» WORK INSTRUCTION
Of all the lines in the records below, copy only those that contain the string "Prokurimit".

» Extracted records
....
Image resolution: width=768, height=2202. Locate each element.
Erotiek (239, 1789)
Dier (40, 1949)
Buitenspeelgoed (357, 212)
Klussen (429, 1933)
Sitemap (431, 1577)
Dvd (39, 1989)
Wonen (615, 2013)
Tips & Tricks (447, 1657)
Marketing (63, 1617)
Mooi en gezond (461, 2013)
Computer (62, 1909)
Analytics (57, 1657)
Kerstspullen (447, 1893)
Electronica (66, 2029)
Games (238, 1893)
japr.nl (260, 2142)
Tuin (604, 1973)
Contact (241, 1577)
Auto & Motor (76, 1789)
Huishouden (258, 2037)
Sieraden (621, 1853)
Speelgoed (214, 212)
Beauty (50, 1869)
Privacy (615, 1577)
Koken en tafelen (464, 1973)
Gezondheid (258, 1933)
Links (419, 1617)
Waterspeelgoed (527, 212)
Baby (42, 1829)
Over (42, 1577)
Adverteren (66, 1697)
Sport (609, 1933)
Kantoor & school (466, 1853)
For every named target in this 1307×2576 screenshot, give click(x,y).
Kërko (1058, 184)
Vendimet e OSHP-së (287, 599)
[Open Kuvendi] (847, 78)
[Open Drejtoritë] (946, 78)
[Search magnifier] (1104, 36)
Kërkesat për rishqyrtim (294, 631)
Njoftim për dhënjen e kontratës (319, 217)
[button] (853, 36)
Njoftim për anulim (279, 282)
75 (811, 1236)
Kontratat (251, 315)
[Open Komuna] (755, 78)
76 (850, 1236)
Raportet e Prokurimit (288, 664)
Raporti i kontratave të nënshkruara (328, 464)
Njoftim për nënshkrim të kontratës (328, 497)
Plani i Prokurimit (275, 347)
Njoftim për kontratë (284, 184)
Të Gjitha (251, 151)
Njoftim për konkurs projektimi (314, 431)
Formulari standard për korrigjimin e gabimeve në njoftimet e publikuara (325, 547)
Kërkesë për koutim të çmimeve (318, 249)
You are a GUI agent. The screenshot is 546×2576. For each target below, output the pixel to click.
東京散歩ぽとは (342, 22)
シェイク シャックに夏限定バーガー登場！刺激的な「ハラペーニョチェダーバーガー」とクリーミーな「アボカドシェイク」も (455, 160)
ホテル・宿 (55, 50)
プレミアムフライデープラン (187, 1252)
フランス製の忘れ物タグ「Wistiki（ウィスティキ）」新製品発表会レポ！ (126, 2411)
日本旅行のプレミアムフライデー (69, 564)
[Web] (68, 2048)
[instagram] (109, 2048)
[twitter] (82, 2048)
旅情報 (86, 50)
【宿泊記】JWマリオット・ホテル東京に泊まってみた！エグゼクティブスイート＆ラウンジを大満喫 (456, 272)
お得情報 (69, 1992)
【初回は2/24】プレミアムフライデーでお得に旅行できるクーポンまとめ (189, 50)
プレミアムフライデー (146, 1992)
....
» SOLUTION TO THIS PROBLEM
Raportet e Prokurimit (288, 664)
Plani i Prokurimit (275, 347)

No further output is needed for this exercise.